Basically, the FHA has taken on a vast expansion, and with that expansion it has taken on a lot more risk. The 90+ late and foreclosure rate of FHA loans is now at 7.8% according to the Mortgage Bankers Association, and this is only expected to rise since those who take out FHA loans generally have very little downpayment, and their average credit scores are lower than the prime borrowers. Unemployment has not stopped rising and the economy isn’t totally recovered. The FHA currently insures about 5.2 million according to its website, and 7.8% means that about 405,000 of these loans are practically lost. Additionally, there are another 400 to 500k borrowers that have missed at least one payment. Since the value of the FHA reserve funds are going to fall below 2% of the value of the insured loans, it is hard to imagine how the agency would cover all the losses when they come due unless all the loans that defaulted have balances much much lower than the average loan. It is pretty simple math when you think about it.
I really do not see how the FHA could build up its reserve fund in two to three years when the foreclosure rate of the loans it is insuring is not exactly decreasing. The FHA is insuring many more loans than before, but those new loans are also defaulting and draining the reserve funds. You have to remember that the insurance premium is very small, so in many instances the FHA is using the premiums from 20 to 30 homes to repay the lender for one default. That is only sustainable if the default rate is very small, but a 30 day late rate of 17% is not exactly encouraging.

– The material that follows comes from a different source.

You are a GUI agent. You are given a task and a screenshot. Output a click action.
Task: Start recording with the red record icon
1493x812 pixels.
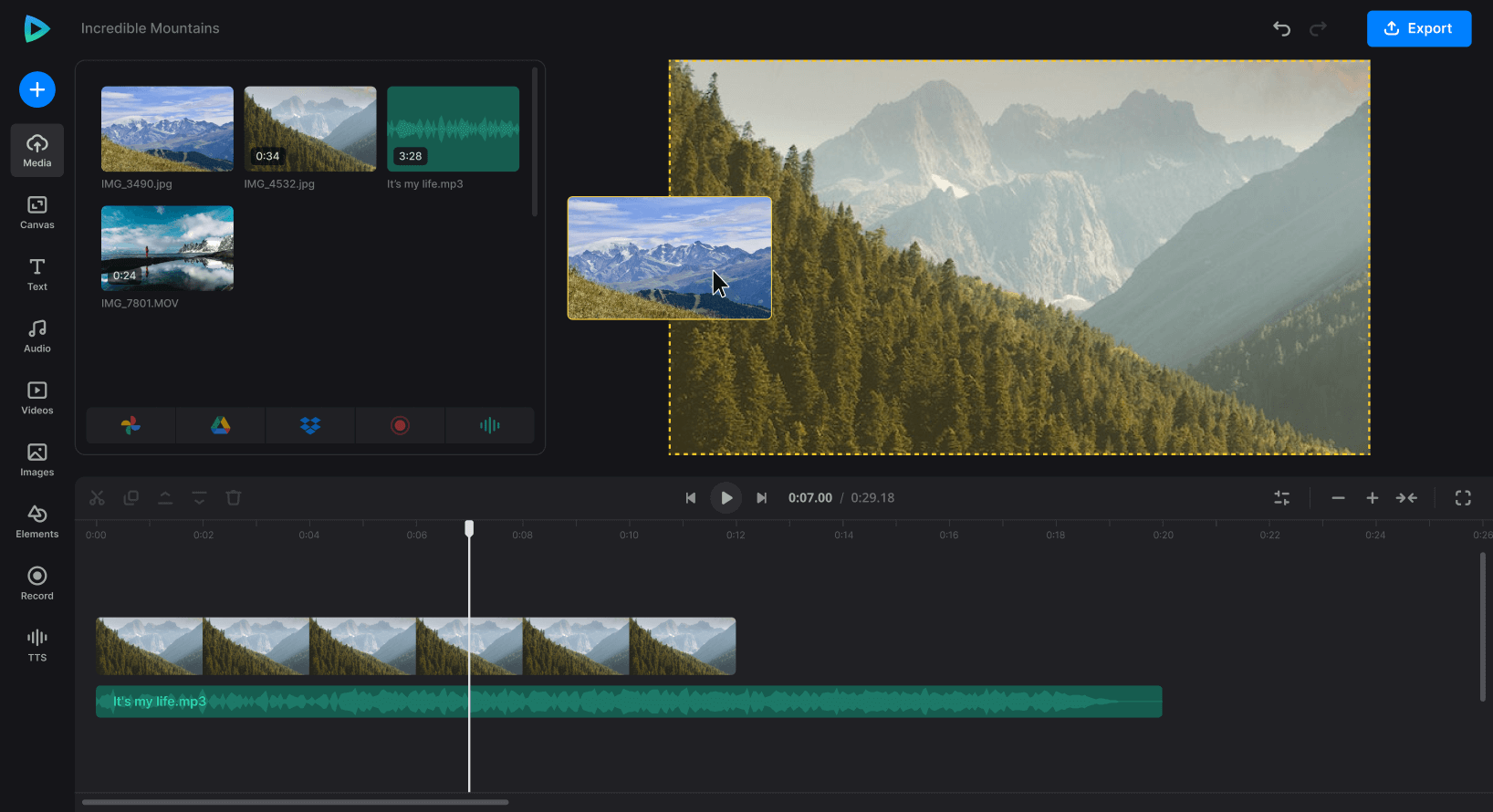click(400, 425)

Anyway, the FHA does not expect to increase its insurance premium rates or downpayment limits, but it is requiring audits of the lenders that send loans to the FHA to prevent fraud. I would have thought that those audits were already happening, but I guess not. If the FHA really wants to decrease the amount of its defaults it would need to increase its downpayment limits so that people have more equity in their homes, but I don’t really see that happening. Eventually this agency is going to need a bailout. They may not call it a bailout, but I think it is pretty much inevitable unless the FHA changes course drastically.